Verano sinónimo de calor y sol, mucho sol. Está claro y todas sabemos que el estar bronceadas nos hace ver mejor y la ropa la lucimos más. Pero como todo lo bueno tiene su lado negativo, el envejecimiento y cáncer a la piel son consecuencias que pueden provocar en nuestro cuerpo el exceso de rayos ultravioleta.

Por lo mismo, las mujeres cada vez estamos teniendo más conciencia sobre este tema y buscamos la forma de protegernos para lograr el anhelado tono, pero de una manera saludable. ¿Qué opciones tenemos? Para partir lo más importante es la protección. Uno de los grandes mitos es el que dice que utilizar una crema con factor alto no va a dejar que tu piel tome color, lo que es absolutamente falso.

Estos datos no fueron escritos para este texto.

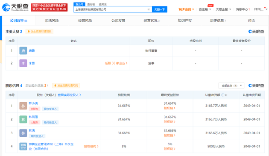Expand the VIP会员 dropdown menu
The height and width of the screenshot is (156, 269).
186,9
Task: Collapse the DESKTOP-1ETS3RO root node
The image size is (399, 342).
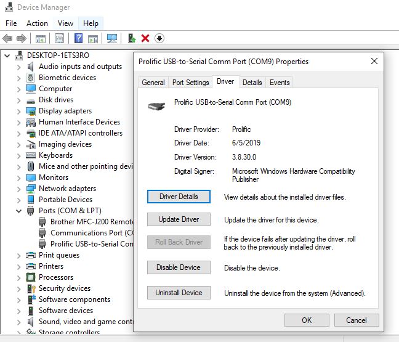Action: (x=7, y=55)
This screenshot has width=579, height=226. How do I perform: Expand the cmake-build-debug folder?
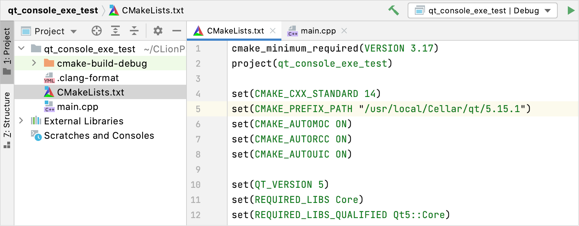point(34,63)
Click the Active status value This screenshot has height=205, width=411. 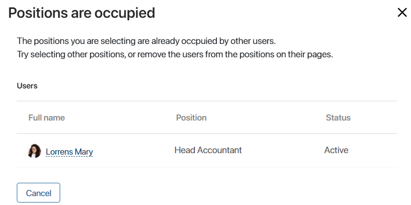click(x=336, y=150)
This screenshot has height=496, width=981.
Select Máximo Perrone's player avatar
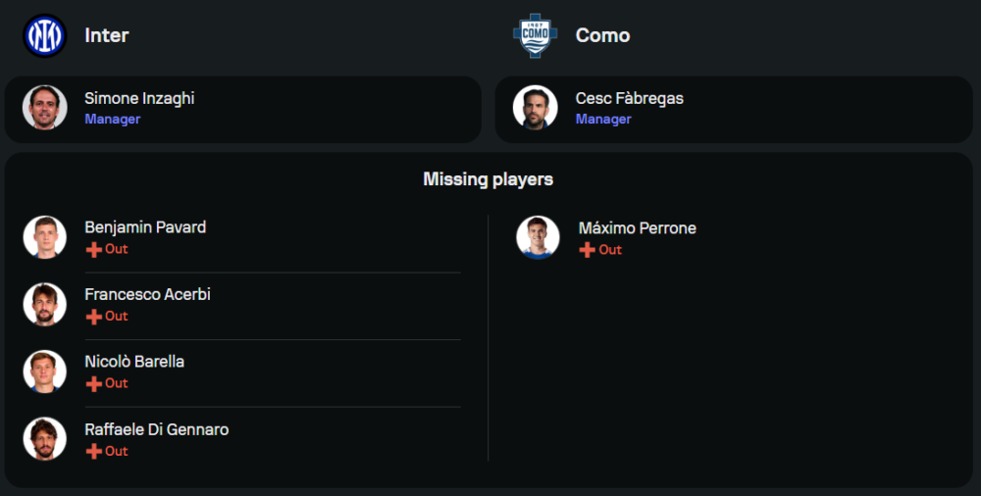[538, 238]
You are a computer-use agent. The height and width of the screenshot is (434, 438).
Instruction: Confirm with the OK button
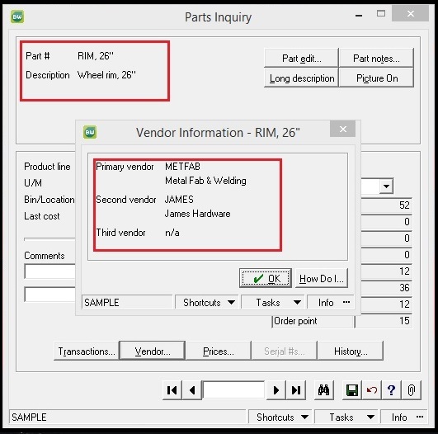coord(266,278)
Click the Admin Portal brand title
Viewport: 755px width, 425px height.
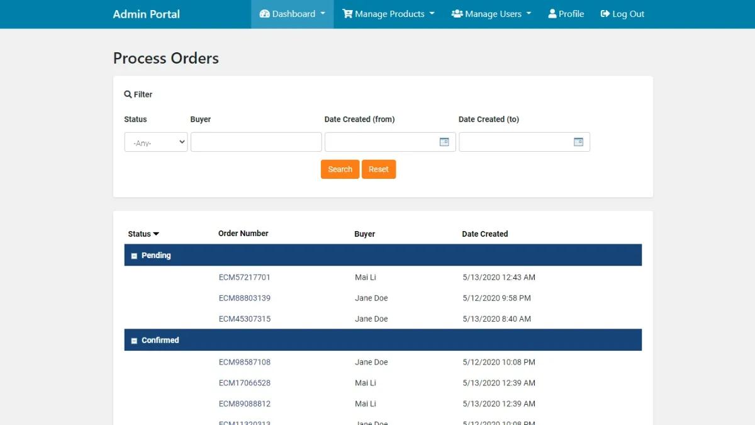tap(146, 14)
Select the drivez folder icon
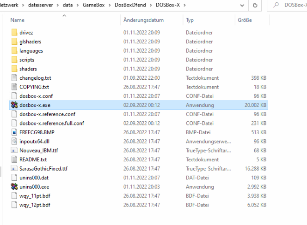The width and height of the screenshot is (307, 225). point(14,33)

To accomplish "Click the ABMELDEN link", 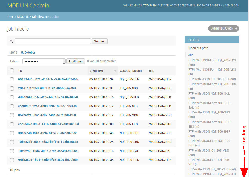I will click(232, 5).
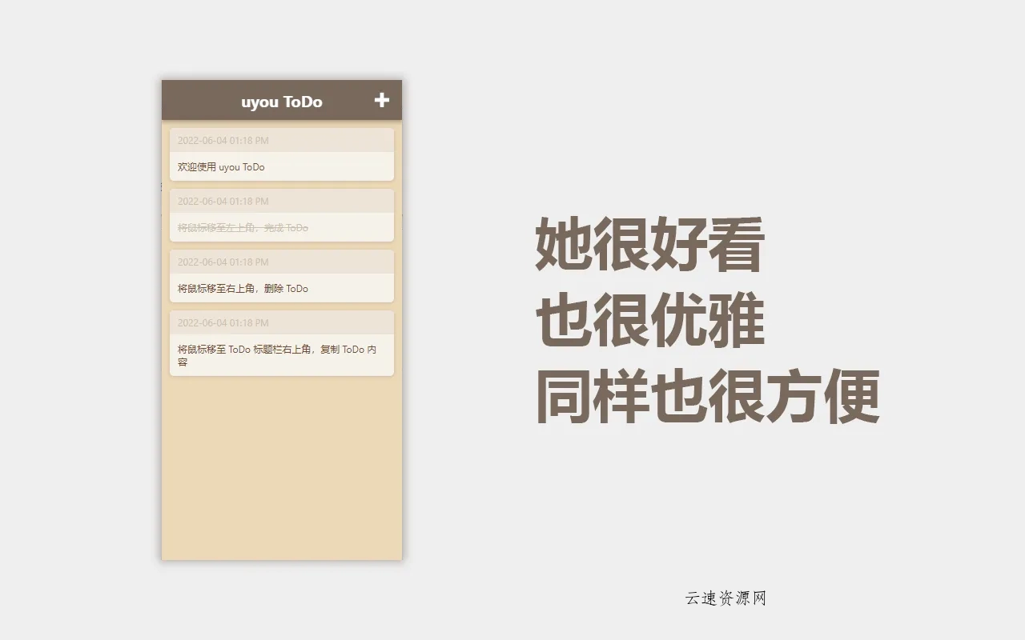
Task: Click the plus icon to add a ToDo
Action: 382,100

Elegir un SPF acorde a tu tono de piel y a tus necesidades, no sólo te ayudará a evitar las quemaduras, sino que además te garantizará un bronceado mucho más bonito y natural. Por otro lado, es importante optar siempre por una protección solar más alta para la cara, ya que es mucho más sensible que el resto del cuerpo.

Para seguir, las horas centrales del día son las más peligrosas para tomar sol, ya que los rayos UV inciden verticalmente sobre nuestra piel, por lo que la agresión es mayor. Evita la exposición entre las 11 am y las 16 pm.

Lo ideal para conseguir un bronceado perfecto sin que la piel se seque demasiado ni se queme, es exponerse diariamente al sol por períodos cortos . Quince minutos por lado, es el tiempo ideal para absorber la cantidad necesaria de vitamina D que el cuerpo necesita.

Para terminar, es muy importante una alimentación correcta que permita lograr un tono perfecto ya que, si incorporamos a nuestra dieta alimentos que favorecen la producción de melanina, nos broncearemos más fácil y de manera más progresiva.

El betacaroteno es uno de ellos y se encuentra en todas las frutas y verduras anaranjadas. Su principal característica es su capacidad para favorecer la producción de melanina, además de su función antioxidante y de eliminación de los radicales libres. Si quieres asegurar la dosis diaria, existen en las farmacias suplementos que he comprobado sirven para lograr un color más bonito. Una pastilla al día y listo.

A su vez, La vitamina C, presente en las frutas cítricas y rojas o en los vegetales como el pimentón o el tomate, nos ayudan a luchar contra el envejecimiento prematuro de la piel, mientras que la vitamina E, que encontramos en los frutos secos tales como nueces, almendras o avellanas y en cereales y legumbres, es la principal encargada de reparar las lesiones de la piel.

Y un último dato,  nunca olvides que existen los prolongadores de bronceado, cremas especiales que hacen que tu piel esté nutrida y cuidada para que el color dure más.